Part 2
The next day Simon rang the broker and put an offer on the boat, he also ensured we had the finance in place. I learned that boat buying is not like house buying. You don’t get a mortgage on a boat with a 25 year repayment plan, if you’re lucky you get a marine loan that you pay over a few years otherwise you need to make arrangements to raise the finance. This part of the process I unashamedly admit to leaving to Simon. He was going to be my husband and I trust him implicitly. His family nickname of Captain Sensible was there for a reason and I knew I would only complicate matters by getting involved. Instead I put my talents into thinking about the colours we could paint the inside of the boat once it was ours.

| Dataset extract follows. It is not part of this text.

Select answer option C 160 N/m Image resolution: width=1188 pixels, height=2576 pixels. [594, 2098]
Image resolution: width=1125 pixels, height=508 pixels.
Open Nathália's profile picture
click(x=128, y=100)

The next major stage in our boat acquisition project was having her surveyed for which she would be taken out of the water. This had to happen before the purchase could go through and needed someone to be present. That was an easy decision, I knew nothing about boats, Simon had had Iris # 3 surveyed before, so in my eyes he knew what he was doing.

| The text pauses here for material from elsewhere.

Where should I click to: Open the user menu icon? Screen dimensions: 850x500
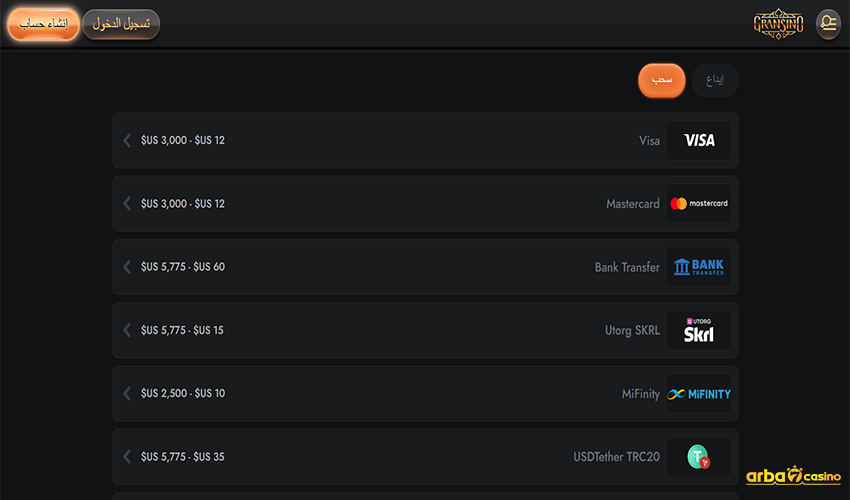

The couple selling Misterton had to move her to Knottingley where there was a boat yard with a dry dock, and Simon commissioned the surveyor to carry out the task. The practical part of this meant the survey was carried out on a school day when I could not be present, it was just as well no one was waiting for my wealth of knowledge about boats. Simon got up extremely early and drove the three hour drive to the boat yard. I went to school and dealt with the daily delights of an inner city school.

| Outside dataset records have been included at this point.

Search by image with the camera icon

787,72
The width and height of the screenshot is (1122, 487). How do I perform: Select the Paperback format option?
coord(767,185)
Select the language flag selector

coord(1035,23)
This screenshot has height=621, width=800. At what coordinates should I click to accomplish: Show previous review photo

I kept hoping to hear from Simon and prayed he would not ring when I was teaching as then I could not take the call. Finally the phone went in my office and momentary relief as Simon announced, ‘it’s all ok’. The relief evaporated as he continued ‘they’ve just found a few holes but we’re having them patched up’. My heart sank, holes in a boat, surely that was bad, as holes would let in water and the boat would sink. I imagined myself boat alone one cold evening as the patch started to separate and the water seeped in. The mobile network would be down and I would be stranded desperately emptying buckets of water out of the portholes till help arrived, or I gave in to physical exhaustion whichever came first (have I mentioned my degree in drama?).
I then switched off the action movie in my head and started to listen to Simon again, he seemed strangely sure that the patches would be ok and said he would see me later. I carried on distracted with my day at work, imagining various endings to my action movie with some more watery than others. Time to mention that my only previous experience of patching boats came from my childhood before my parents divorced when I would have been eight or nine. Dad had bought us a dingy against my mothers’ wishes and my brothers and I spent many happy hours afloat on the sea. As the summer drew to a close and Dad could no longer take us to the beach, my brothers and I took the dingy to the local river. It got a hole and started to deflate and sink. We patched the hole with a puncture repair kit and the next day went for another river adventure. We did not reveal this to our Dad as least said soonest mended, and I still do not know whether the parents even knew about our river adventure. The puncture repair did not last very long and the boat kept slowly sinking as the glue holding the patch seeped away in the river water. We never got another dingy, so in my experience patching holes in a boat would end in tears.
When Simon got home that night, I did not wish to be the voice of gloom so I asked him how they would patch the holes. Simon loves explaining technical things; he smiled and reassured me they had already been patched. Then he showed me the photos, there were no puncture repair kits in evidence, the holes had new steel plates welded over them and they were 110% water proof. I felt relief and moved onto the movie where we spend our first might aboard Misterton on return from our perfect honeymoon.